Maurizio Sarri però vorrebbe il folletto azzurro nella Capitale e come riporta la rassegna stampa, sembrerebbe che ci sia già stato un contatto tra l’allenatore ed il giocatore. Fu proprio lui a lanciarlo come falso nueve quando era al Napoli portandolo al centro del progetto di De Laurentiis. Un rinnovo che comunque potrebbe arrivare quasi certamente vista la partenza anche di Lorenzo Insigne ed il Napoli non può permettersi di perdere due pupilli.

A parlare della situazione ci pensa anche Alfredo Pedullà che è molto amico di Maurizio Sarri :

C’è stato un contatto tra Maurizio Sarri e Dries Mertens. Il loro rapporto resta speciale a prescindere, non a caso con Sarri in panchina “Ciro” ha battuto tutto i record trasformandosi da attaccante esterno a prima punta con risultati straordinari.
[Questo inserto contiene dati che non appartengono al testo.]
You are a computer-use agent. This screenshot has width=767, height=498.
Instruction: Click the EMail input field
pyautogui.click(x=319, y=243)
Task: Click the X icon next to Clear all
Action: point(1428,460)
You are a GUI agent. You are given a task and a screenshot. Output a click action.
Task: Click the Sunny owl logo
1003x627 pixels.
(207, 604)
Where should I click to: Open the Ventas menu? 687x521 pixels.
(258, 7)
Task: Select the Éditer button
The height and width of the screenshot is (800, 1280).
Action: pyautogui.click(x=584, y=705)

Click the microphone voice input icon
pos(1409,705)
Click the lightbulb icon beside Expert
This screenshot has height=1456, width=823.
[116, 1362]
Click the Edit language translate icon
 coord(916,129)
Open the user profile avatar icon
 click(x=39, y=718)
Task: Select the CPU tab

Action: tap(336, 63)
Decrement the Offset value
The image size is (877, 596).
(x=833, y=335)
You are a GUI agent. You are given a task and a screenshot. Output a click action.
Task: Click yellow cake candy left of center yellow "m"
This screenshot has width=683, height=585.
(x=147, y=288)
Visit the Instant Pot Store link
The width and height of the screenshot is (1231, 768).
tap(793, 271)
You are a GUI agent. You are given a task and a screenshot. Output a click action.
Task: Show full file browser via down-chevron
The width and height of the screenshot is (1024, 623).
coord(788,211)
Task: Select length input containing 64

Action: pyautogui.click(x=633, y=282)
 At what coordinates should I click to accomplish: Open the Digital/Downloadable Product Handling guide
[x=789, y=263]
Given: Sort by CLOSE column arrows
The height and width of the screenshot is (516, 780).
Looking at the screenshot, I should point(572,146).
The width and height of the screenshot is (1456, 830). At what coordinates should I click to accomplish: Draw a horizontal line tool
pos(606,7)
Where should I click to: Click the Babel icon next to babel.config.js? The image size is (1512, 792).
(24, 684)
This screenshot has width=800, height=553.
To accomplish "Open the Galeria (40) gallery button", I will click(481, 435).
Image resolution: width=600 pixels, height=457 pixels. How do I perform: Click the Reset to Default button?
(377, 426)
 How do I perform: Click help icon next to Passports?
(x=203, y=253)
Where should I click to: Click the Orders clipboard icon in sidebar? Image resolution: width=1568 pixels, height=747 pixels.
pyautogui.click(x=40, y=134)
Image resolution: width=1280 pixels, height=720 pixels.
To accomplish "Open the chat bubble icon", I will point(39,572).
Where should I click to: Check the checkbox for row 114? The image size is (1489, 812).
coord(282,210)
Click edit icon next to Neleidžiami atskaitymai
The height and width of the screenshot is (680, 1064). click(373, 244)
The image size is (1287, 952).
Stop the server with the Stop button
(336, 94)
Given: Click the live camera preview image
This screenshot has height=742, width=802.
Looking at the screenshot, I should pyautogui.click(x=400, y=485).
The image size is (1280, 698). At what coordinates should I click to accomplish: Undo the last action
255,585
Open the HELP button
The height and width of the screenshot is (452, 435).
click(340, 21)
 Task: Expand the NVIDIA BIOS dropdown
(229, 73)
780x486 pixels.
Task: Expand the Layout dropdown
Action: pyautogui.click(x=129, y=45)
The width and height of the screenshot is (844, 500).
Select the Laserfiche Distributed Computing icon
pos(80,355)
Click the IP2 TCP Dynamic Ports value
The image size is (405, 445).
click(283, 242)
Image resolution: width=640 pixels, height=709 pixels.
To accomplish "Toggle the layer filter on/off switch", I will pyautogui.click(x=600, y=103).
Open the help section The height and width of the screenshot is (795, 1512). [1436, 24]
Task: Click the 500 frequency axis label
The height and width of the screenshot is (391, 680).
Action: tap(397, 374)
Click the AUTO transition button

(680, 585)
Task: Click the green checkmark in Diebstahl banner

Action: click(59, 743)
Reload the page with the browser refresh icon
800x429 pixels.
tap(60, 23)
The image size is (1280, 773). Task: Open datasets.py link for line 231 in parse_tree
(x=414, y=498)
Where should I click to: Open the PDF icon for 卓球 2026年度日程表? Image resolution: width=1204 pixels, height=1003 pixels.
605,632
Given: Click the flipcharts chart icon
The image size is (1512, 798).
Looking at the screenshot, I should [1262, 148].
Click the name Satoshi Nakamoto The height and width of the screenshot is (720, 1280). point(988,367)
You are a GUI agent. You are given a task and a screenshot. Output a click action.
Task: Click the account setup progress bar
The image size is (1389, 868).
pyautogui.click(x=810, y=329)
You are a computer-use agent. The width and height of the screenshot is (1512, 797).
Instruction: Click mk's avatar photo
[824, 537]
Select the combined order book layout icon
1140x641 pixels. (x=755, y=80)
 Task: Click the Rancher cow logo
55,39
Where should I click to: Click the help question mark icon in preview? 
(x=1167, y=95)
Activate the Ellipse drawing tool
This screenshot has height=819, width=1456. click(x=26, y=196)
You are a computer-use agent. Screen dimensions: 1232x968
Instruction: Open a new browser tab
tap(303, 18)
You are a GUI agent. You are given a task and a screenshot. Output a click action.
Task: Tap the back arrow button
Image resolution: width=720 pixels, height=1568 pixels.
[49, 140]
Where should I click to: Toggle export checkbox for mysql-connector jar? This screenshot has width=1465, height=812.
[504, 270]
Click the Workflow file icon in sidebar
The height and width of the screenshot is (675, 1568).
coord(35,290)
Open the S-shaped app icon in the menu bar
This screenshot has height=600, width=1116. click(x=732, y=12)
La Lazio può essere interessata, ma sa che in questi giorni la priorità dell’attaccante belga è quella di rinnovare il contatto. Mertens resterebbe a Napoli per tutta la sua vita calcistica, questo è bene ribadirlo. Sa anche che non potrebbero esserci condizioni per un rinnovo alle cifre attuali, circa 4,5 milioni, ma è normale che non potrebbe esserci un ridimensionamento tale da andare sotto la metà. E anche su questo tavolo si giocherà la partita, con un prevedibile incontro nei prossimi giorni. Ripetiamo: la priorità di Mertens è il rinnovo per il Napoli. Le altre eventuali candidate (Lazio compresa) per ora possono soltanto restare alla finestra.